Brief:
Repeat the data in full. Every line must match.

Records supplied:
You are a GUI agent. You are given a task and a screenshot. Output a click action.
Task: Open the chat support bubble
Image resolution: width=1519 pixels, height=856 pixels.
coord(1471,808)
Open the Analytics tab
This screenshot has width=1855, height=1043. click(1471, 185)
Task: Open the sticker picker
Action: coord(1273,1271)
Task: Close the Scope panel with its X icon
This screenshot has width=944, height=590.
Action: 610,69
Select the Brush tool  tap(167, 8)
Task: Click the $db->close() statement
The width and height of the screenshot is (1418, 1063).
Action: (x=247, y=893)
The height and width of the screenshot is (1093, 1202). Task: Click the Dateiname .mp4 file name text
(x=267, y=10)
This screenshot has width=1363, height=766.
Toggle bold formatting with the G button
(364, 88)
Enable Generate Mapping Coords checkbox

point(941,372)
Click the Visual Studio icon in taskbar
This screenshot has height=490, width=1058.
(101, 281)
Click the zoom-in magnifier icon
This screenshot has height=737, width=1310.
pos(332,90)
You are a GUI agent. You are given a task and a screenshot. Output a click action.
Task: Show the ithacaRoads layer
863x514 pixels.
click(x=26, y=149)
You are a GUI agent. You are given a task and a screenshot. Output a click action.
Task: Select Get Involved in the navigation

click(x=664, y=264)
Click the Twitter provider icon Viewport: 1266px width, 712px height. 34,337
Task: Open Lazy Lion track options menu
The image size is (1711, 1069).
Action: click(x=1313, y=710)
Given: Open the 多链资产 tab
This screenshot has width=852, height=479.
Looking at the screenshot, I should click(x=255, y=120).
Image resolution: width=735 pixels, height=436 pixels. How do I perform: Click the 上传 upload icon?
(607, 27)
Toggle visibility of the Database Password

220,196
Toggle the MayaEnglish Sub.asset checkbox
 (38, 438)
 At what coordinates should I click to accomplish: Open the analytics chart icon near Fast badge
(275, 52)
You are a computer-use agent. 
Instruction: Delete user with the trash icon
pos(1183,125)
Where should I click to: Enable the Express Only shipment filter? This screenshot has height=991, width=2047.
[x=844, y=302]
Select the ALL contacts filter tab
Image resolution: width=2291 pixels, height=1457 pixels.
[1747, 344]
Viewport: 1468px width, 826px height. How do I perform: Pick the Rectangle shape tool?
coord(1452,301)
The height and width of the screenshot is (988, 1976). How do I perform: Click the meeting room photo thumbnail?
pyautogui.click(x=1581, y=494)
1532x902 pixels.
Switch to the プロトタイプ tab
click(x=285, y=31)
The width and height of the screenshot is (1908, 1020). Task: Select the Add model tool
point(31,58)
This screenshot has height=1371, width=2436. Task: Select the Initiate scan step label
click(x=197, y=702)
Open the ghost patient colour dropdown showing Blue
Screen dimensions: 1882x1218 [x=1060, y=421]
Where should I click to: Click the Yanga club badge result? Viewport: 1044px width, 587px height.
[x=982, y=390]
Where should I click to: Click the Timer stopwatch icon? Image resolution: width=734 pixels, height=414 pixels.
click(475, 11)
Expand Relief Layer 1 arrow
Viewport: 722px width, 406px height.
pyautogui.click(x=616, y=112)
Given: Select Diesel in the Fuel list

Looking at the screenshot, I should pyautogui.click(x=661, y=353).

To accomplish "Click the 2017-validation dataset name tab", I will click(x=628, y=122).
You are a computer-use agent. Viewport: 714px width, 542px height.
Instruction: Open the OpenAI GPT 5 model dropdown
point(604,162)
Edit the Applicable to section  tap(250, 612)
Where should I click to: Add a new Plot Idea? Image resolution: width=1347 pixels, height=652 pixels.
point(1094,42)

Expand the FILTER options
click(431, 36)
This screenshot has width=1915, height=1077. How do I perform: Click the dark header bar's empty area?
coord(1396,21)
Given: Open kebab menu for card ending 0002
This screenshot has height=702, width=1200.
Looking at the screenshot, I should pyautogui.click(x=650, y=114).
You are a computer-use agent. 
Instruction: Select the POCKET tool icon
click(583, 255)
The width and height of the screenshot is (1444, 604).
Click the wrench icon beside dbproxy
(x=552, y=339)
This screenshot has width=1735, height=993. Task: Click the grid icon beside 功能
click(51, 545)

Answer to the exercise:
You are a GUI agent. You are given a task and a screenshot. Output a click action.
Task: Open the chat support bubble
Image resolution: width=1519 pixels, height=856 pixels.
coord(1471,808)
Open the Analytics tab
This screenshot has width=1855, height=1043. click(1471, 185)
Task: Open the sticker picker
Action: coord(1273,1271)
Task: Close the Scope panel with its X icon
This screenshot has width=944, height=590.
Action: 610,69
Select the Brush tool  tap(167, 8)
Task: Click the $db->close() statement
The width and height of the screenshot is (1418, 1063).
Action: (x=247, y=893)
The height and width of the screenshot is (1093, 1202). Task: Click the Dateiname .mp4 file name text
(x=267, y=10)
This screenshot has width=1363, height=766.
Toggle bold formatting with the G button
(364, 88)
Enable Generate Mapping Coords checkbox

point(941,372)
Click the Visual Studio icon in taskbar
This screenshot has height=490, width=1058.
(101, 281)
Click the zoom-in magnifier icon
This screenshot has height=737, width=1310.
pos(332,90)
You are a GUI agent. You are given a task and a screenshot. Output a click action.
Task: Show the ithacaRoads layer
863x514 pixels.
click(x=26, y=149)
You are a GUI agent. You are given a task and a screenshot. Output a click action.
Task: Select Get Involved in the navigation

click(x=664, y=264)
Click the Twitter provider icon Viewport: 1266px width, 712px height. 34,337
Task: Open Lazy Lion track options menu
The image size is (1711, 1069).
Action: click(x=1313, y=710)
Given: Open the 多链资产 tab
This screenshot has width=852, height=479.
Looking at the screenshot, I should click(x=255, y=120).
Image resolution: width=735 pixels, height=436 pixels. How do I perform: Click the 上传 upload icon?
(607, 27)
Toggle visibility of the Database Password

220,196
Toggle the MayaEnglish Sub.asset checkbox
 (38, 438)
 At what coordinates should I click to accomplish: Open the analytics chart icon near Fast badge
(275, 52)
You are a computer-use agent. 
Instruction: Delete user with the trash icon
pos(1183,125)
Where should I click to: Enable the Express Only shipment filter? This screenshot has height=991, width=2047.
[x=844, y=302]
Select the ALL contacts filter tab
Image resolution: width=2291 pixels, height=1457 pixels.
[1747, 344]
Viewport: 1468px width, 826px height. How do I perform: Pick the Rectangle shape tool?
coord(1452,301)
The height and width of the screenshot is (988, 1976). How do I perform: Click the meeting room photo thumbnail?
pyautogui.click(x=1581, y=494)
1532x902 pixels.
Switch to the プロトタイプ tab
click(x=285, y=31)
The width and height of the screenshot is (1908, 1020). Task: Select the Add model tool
point(31,58)
This screenshot has height=1371, width=2436. Task: Select the Initiate scan step label
click(x=197, y=702)
Open the ghost patient colour dropdown showing Blue
Screen dimensions: 1882x1218 [x=1060, y=421]
Where should I click to: Click the Yanga club badge result? Viewport: 1044px width, 587px height.
[x=982, y=390]
Where should I click to: Click the Timer stopwatch icon? Image resolution: width=734 pixels, height=414 pixels.
click(475, 11)
Expand Relief Layer 1 arrow
Viewport: 722px width, 406px height.
pyautogui.click(x=616, y=112)
Given: Select Diesel in the Fuel list

Looking at the screenshot, I should pyautogui.click(x=661, y=353).

To accomplish "Click the 2017-validation dataset name tab", I will click(x=628, y=122).
You are a computer-use agent. Viewport: 714px width, 542px height.
Instruction: Open the OpenAI GPT 5 model dropdown
point(604,162)
Edit the Applicable to section  tap(250, 612)
Where should I click to: Add a new Plot Idea? Image resolution: width=1347 pixels, height=652 pixels.
point(1094,42)

Expand the FILTER options
click(431, 36)
This screenshot has width=1915, height=1077. How do I perform: Click the dark header bar's empty area?
coord(1396,21)
Given: Open kebab menu for card ending 0002
This screenshot has height=702, width=1200.
Looking at the screenshot, I should pyautogui.click(x=650, y=114).
You are a computer-use agent. 
Instruction: Select the POCKET tool icon
click(583, 255)
The width and height of the screenshot is (1444, 604).
Click the wrench icon beside dbproxy
(x=552, y=339)
This screenshot has width=1735, height=993. Task: Click the grid icon beside 功能
click(51, 545)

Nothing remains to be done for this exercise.